YOUR TASK =
Every record has to be written out exactly, with no line missing.

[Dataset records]
=== Begin Enclosure ===

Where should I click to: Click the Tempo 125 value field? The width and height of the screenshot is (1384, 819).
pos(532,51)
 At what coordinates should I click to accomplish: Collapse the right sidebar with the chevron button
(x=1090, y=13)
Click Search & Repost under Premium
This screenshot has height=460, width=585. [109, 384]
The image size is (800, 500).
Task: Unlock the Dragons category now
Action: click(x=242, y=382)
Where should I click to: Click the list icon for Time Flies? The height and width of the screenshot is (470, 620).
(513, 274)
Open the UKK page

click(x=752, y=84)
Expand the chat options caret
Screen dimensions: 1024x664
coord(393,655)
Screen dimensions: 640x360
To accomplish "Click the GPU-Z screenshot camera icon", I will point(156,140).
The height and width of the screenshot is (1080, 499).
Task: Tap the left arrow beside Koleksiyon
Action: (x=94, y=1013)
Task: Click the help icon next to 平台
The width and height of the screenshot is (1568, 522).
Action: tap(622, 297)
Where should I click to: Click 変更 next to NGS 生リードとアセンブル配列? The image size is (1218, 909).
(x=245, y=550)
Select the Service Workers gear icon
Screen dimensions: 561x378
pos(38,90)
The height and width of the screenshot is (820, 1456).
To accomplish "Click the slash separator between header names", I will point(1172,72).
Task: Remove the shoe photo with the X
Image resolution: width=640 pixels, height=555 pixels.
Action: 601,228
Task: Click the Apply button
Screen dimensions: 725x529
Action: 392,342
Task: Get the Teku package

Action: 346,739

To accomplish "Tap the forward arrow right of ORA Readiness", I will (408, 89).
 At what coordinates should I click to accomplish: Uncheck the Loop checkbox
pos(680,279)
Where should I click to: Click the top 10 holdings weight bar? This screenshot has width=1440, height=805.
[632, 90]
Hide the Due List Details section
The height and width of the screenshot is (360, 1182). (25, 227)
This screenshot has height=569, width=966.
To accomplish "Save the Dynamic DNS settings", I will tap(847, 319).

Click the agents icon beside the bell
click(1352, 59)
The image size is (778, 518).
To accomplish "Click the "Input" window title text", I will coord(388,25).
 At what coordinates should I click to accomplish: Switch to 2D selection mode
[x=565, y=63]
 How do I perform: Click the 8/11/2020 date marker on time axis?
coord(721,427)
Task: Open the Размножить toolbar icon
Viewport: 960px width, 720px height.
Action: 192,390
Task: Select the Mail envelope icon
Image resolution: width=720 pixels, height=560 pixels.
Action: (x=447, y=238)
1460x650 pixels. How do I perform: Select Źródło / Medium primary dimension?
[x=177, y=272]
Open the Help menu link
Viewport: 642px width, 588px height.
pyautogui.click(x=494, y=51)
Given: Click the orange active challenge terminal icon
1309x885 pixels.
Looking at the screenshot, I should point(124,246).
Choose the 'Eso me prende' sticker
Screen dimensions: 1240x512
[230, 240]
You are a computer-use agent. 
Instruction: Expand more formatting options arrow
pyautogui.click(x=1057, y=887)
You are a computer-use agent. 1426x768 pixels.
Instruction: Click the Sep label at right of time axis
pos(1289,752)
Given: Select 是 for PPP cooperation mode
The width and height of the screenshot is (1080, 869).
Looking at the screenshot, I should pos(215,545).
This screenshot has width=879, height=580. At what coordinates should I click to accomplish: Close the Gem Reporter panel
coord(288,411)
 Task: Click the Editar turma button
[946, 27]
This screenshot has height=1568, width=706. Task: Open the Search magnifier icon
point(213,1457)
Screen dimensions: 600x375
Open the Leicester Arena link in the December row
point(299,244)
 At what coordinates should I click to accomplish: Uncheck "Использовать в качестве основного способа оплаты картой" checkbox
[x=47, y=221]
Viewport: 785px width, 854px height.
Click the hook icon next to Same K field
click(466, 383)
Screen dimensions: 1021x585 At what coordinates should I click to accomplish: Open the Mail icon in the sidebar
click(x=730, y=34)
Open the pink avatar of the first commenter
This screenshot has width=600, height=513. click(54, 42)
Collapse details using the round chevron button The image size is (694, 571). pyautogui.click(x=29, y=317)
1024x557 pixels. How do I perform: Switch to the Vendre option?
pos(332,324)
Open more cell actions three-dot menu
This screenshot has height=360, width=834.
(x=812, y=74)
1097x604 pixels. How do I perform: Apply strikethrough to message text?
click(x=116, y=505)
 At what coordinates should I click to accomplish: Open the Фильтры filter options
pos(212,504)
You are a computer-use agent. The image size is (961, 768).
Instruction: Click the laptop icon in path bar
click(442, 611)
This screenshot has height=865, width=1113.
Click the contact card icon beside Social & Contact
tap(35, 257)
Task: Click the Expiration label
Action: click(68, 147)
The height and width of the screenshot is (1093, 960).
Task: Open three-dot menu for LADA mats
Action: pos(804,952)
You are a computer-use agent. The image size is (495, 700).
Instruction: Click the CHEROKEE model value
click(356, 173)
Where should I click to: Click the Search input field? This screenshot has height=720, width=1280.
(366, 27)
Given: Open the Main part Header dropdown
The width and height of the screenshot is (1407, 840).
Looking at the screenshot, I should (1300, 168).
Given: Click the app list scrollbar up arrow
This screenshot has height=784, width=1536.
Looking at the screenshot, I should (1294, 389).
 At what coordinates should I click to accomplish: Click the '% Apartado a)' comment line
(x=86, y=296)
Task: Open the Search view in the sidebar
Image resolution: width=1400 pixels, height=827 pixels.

=== End Enclosure ===

EXERCISE SOLUTION =
Where should I click to: Click the Tempo 125 value field? The width and height of the screenshot is (1384, 819).
pos(532,51)
 At what coordinates should I click to accomplish: Collapse the right sidebar with the chevron button
(x=1090, y=13)
Click Search & Repost under Premium
This screenshot has height=460, width=585. [109, 384]
The image size is (800, 500).
Task: Unlock the Dragons category now
Action: click(x=242, y=382)
Where should I click to: Click the list icon for Time Flies? The height and width of the screenshot is (470, 620).
(513, 274)
Open the UKK page

click(x=752, y=84)
Expand the chat options caret
Screen dimensions: 1024x664
coord(393,655)
Screen dimensions: 640x360
To accomplish "Click the GPU-Z screenshot camera icon", I will point(156,140).
The height and width of the screenshot is (1080, 499).
Task: Tap the left arrow beside Koleksiyon
Action: (x=94, y=1013)
Task: Click the help icon next to 平台
The width and height of the screenshot is (1568, 522).
Action: tap(622, 297)
Where should I click to: Click 変更 next to NGS 生リードとアセンブル配列? The image size is (1218, 909).
(x=245, y=550)
Select the Service Workers gear icon
Screen dimensions: 561x378
pos(38,90)
The height and width of the screenshot is (820, 1456).
To accomplish "Click the slash separator between header names", I will point(1172,72).
Task: Remove the shoe photo with the X
Image resolution: width=640 pixels, height=555 pixels.
Action: 601,228
Task: Click the Apply button
Screen dimensions: 725x529
Action: 392,342
Task: Get the Teku package

Action: 346,739

To accomplish "Tap the forward arrow right of ORA Readiness", I will (408, 89).
 At what coordinates should I click to accomplish: Uncheck the Loop checkbox
pos(680,279)
Where should I click to: Click the top 10 holdings weight bar? This screenshot has width=1440, height=805.
[632, 90]
Hide the Due List Details section
The height and width of the screenshot is (360, 1182). (25, 227)
This screenshot has height=569, width=966.
To accomplish "Save the Dynamic DNS settings", I will tap(847, 319).

Click the agents icon beside the bell
click(1352, 59)
The image size is (778, 518).
To accomplish "Click the "Input" window title text", I will coord(388,25).
 At what coordinates should I click to accomplish: Switch to 2D selection mode
[x=565, y=63]
 How do I perform: Click the 8/11/2020 date marker on time axis?
coord(721,427)
Task: Open the Размножить toolbar icon
Viewport: 960px width, 720px height.
Action: 192,390
Task: Select the Mail envelope icon
Image resolution: width=720 pixels, height=560 pixels.
Action: (x=447, y=238)
1460x650 pixels. How do I perform: Select Źródło / Medium primary dimension?
[x=177, y=272]
Open the Help menu link
Viewport: 642px width, 588px height.
pyautogui.click(x=494, y=51)
Given: Click the orange active challenge terminal icon
1309x885 pixels.
Looking at the screenshot, I should point(124,246).
Choose the 'Eso me prende' sticker
Screen dimensions: 1240x512
[230, 240]
You are a computer-use agent. 
Instruction: Expand more formatting options arrow
pyautogui.click(x=1057, y=887)
You are a computer-use agent. 1426x768 pixels.
Instruction: Click the Sep label at right of time axis
pos(1289,752)
Given: Select 是 for PPP cooperation mode
The width and height of the screenshot is (1080, 869).
Looking at the screenshot, I should pos(215,545).
This screenshot has width=879, height=580. At what coordinates should I click to accomplish: Close the Gem Reporter panel
coord(288,411)
 Task: Click the Editar turma button
[946, 27]
This screenshot has height=1568, width=706. Task: Open the Search magnifier icon
point(213,1457)
Screen dimensions: 600x375
Open the Leicester Arena link in the December row
point(299,244)
 At what coordinates should I click to accomplish: Uncheck "Использовать в качестве основного способа оплаты картой" checkbox
[x=47, y=221]
Viewport: 785px width, 854px height.
Click the hook icon next to Same K field
click(466, 383)
Screen dimensions: 1021x585 At what coordinates should I click to accomplish: Open the Mail icon in the sidebar
click(x=730, y=34)
Open the pink avatar of the first commenter
This screenshot has width=600, height=513. click(54, 42)
Collapse details using the round chevron button The image size is (694, 571). pyautogui.click(x=29, y=317)
1024x557 pixels. How do I perform: Switch to the Vendre option?
pos(332,324)
Open more cell actions three-dot menu
This screenshot has height=360, width=834.
(x=812, y=74)
1097x604 pixels. How do I perform: Apply strikethrough to message text?
click(x=116, y=505)
 At what coordinates should I click to accomplish: Open the Фильтры filter options
pos(212,504)
You are a computer-use agent. The image size is (961, 768).
Instruction: Click the laptop icon in path bar
click(442, 611)
This screenshot has height=865, width=1113.
Click the contact card icon beside Social & Contact
tap(35, 257)
Task: Click the Expiration label
Action: click(68, 147)
The height and width of the screenshot is (1093, 960).
Task: Open three-dot menu for LADA mats
Action: pos(804,952)
You are a computer-use agent. The image size is (495, 700).
Instruction: Click the CHEROKEE model value
click(356, 173)
Where should I click to: Click the Search input field? This screenshot has height=720, width=1280.
(366, 27)
Given: Open the Main part Header dropdown
The width and height of the screenshot is (1407, 840).
Looking at the screenshot, I should (1300, 168).
Given: Click the app list scrollbar up arrow
This screenshot has height=784, width=1536.
Looking at the screenshot, I should (1294, 389).
 At what coordinates should I click to accomplish: Click the '% Apartado a)' comment line
(x=86, y=296)
Task: Open the Search view in the sidebar
Image resolution: width=1400 pixels, height=827 pixels.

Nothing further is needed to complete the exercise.